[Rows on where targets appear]
+ + + +
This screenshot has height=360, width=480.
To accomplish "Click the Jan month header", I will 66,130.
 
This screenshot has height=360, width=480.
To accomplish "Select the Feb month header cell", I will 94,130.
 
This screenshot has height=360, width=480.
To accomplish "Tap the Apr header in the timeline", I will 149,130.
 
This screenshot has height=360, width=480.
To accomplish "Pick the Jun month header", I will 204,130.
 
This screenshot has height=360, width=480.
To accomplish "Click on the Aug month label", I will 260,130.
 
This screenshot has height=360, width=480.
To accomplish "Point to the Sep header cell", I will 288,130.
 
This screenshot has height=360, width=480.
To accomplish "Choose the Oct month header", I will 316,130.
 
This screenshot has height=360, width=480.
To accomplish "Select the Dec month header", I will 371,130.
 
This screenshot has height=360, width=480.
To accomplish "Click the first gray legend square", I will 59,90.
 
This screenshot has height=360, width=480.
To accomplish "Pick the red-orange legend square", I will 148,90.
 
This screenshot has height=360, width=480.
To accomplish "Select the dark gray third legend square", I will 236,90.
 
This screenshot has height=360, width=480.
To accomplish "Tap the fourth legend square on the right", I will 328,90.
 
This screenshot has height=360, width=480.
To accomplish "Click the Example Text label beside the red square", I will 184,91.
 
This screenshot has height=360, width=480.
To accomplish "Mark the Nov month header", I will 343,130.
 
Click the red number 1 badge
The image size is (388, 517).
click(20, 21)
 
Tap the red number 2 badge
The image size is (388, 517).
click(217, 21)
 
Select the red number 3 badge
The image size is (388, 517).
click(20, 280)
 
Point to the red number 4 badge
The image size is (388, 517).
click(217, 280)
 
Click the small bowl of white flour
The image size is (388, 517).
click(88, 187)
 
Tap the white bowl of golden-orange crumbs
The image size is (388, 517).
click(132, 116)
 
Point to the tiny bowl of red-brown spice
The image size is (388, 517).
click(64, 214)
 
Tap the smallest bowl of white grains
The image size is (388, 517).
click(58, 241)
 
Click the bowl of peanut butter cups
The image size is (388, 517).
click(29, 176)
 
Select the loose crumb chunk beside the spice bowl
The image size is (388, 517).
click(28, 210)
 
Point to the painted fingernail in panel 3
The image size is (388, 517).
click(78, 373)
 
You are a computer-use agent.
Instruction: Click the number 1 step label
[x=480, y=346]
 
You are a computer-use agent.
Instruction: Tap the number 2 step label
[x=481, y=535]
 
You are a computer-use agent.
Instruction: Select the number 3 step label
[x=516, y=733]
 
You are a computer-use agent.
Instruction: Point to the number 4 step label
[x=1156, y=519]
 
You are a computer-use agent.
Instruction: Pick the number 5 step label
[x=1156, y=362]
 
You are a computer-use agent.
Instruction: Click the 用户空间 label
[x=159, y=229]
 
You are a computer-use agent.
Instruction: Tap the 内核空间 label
+ + + +
§ WHAT IS BEING ASKED:
Starting at the beginning of the material and ending at the line that contains "I will 59,90.", write out every line again, requests included. Multiply each coordinate in the answers by 1.95, round to whole numbers with halves going up, and leave all other numbers unchanged.

§ WRITTEN REPLY:
This screenshot has height=360, width=480.
To accomplish "Click the Jan month header", I will 129,254.
 
This screenshot has height=360, width=480.
To accomplish "Select the Feb month header cell", I will 183,254.
 
This screenshot has height=360, width=480.
To accomplish "Tap the Apr header in the timeline", I will 291,254.
 
This screenshot has height=360, width=480.
To accomplish "Pick the Jun month header", I will 398,254.
 
This screenshot has height=360, width=480.
To accomplish "Click on the Aug month label", I will 507,254.
 
This screenshot has height=360, width=480.
To accomplish "Point to the Sep header cell", I will 562,254.
 
This screenshot has height=360, width=480.
To accomplish "Choose the Oct month header", I will 616,254.
 
This screenshot has height=360, width=480.
To accomplish "Select the Dec month header", I will 723,254.
 
This screenshot has height=360, width=480.
To accomplish "Click the first gray legend square", I will 115,176.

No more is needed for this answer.